The important part here is the dictionary "mapping" passed into ReplayerConfig() class, which is then passed to the Replayer class, before load_file() is called. The param name is used for when generating files in the ouput directory.

output

There are potentially 5 files in the output directory, all following the same formatting: {name}-{type}-{token}-{date}.txt.

The name is taken from name passed into the Replayer, token is auto generated to allow for multiple files run for the same client on the same date, date is the day it ran, and type is which data dump is in the file.

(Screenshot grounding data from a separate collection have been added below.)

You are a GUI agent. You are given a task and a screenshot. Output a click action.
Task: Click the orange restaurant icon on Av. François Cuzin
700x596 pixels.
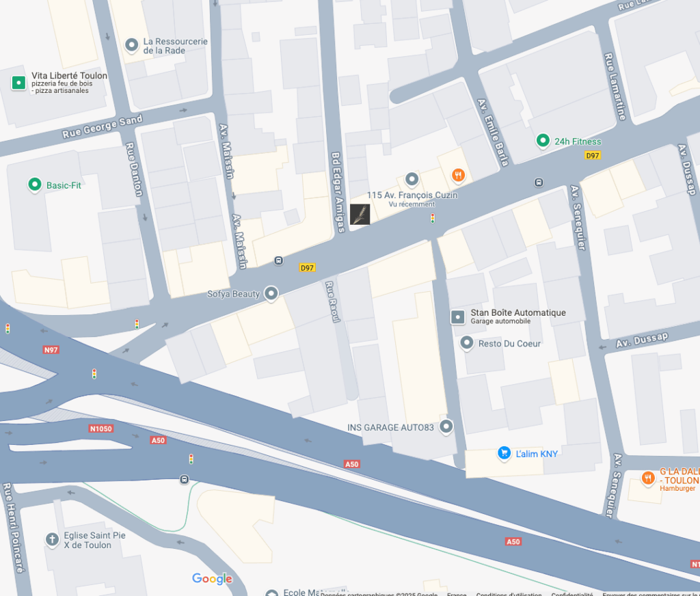coord(458,175)
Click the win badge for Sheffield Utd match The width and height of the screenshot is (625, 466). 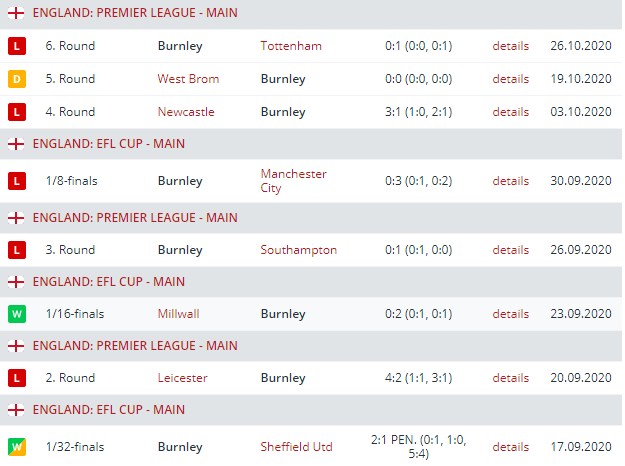pyautogui.click(x=16, y=447)
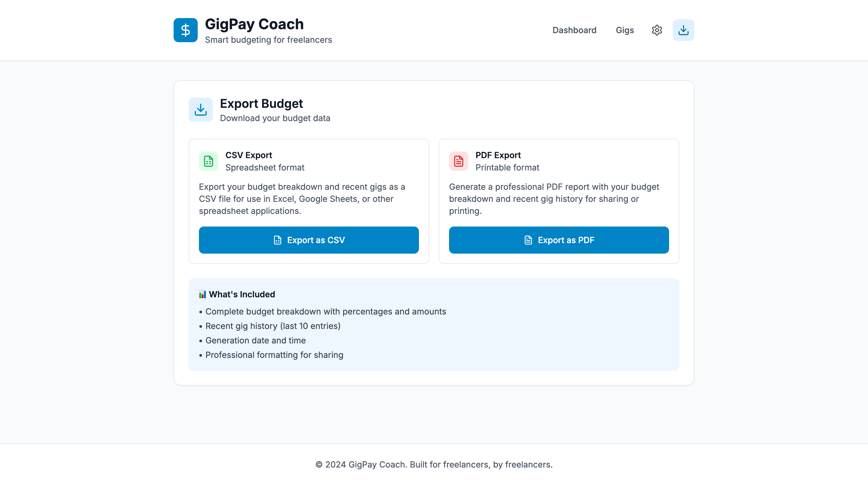Click the file icon inside Export as PDF button

click(x=528, y=240)
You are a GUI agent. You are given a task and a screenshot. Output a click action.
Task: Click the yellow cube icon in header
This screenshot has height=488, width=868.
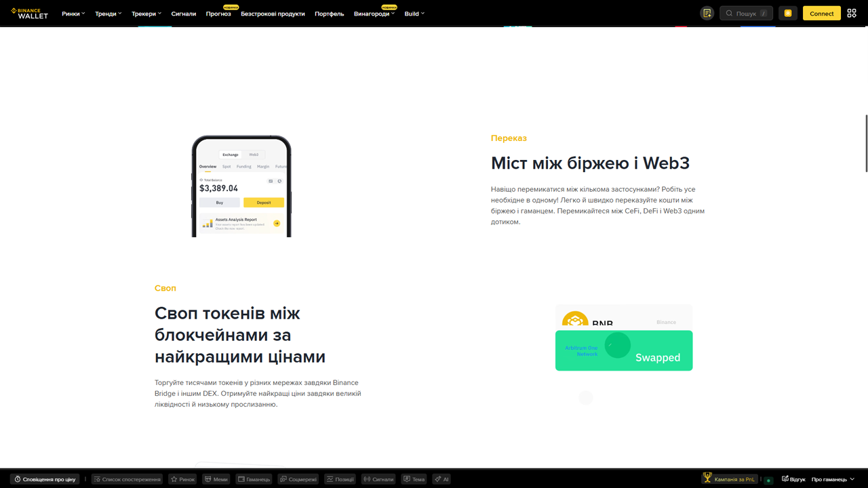(788, 13)
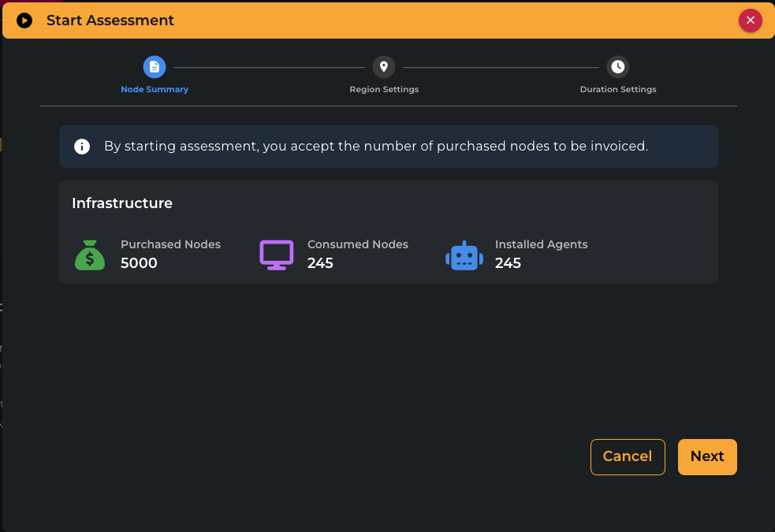Image resolution: width=775 pixels, height=532 pixels.
Task: Select the Region Settings location pin icon
Action: [x=384, y=67]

The file types are: requests, responses, requests-validated, warnings and exceptions.

type description
requests A list of URL strings ready to be fired. Do not accidentally click one of this as it will open in a browser, and it will have essentially "fired".
responses A list of all responses from the end point.
requests-validated Same as responses but it's a json version making it easier to read what has been generated. Useful for checking before sending to the DCS.
warnings A file of all warnings that occured during the request generating. Not enough to not fire a row
exceptions Any issue(s) that occured during request generating, and meant a row was not fired.

How to run

To run this command you just need to cd into the replayer/ directory, and then simply run python3 run_replayer.py passing the --name and --load-file flags, for example, sudo python3 run_replayer.py --name='c-a-norton-uk' --load-file='clients/norton/norton.csv'. We have added functionality which handles duplication of transactionIDs in the CSVs (duplicate transactionIDs cause false inflation of sales in our system, hence we've added functionality to skip if we see a dupcliate). This requires you to add the client account_token and the connection string to your local attrib database, table attrib_account. Please check /etc/pydcs/config.yml file to find where your local DB is, as it could be 127.0.0.1, rather than our staging DBs hosted by positive. If so, please use sudo mysql in your vagrant to spin up your local DB to add the connection details.

Note

Please please please check the file you are about to run.


migrate to attrib-backend

It would be good if someone could just upload their CSV via the frontend, then we replay the data. There would need to be some frontend validation while uploading, and then it would need to be stored in the DB, in a table where it could be deleted once the command has finished. The command should also do an important thing that is not done here, and can not be done here. It should check if the transaction_id is already in attrib_event_item, and if it is - it should not fire. This shouldnt be part of "validating" the data, we dont care there, we only care that we shouldn't duplicate the same sale if we've already seen it before.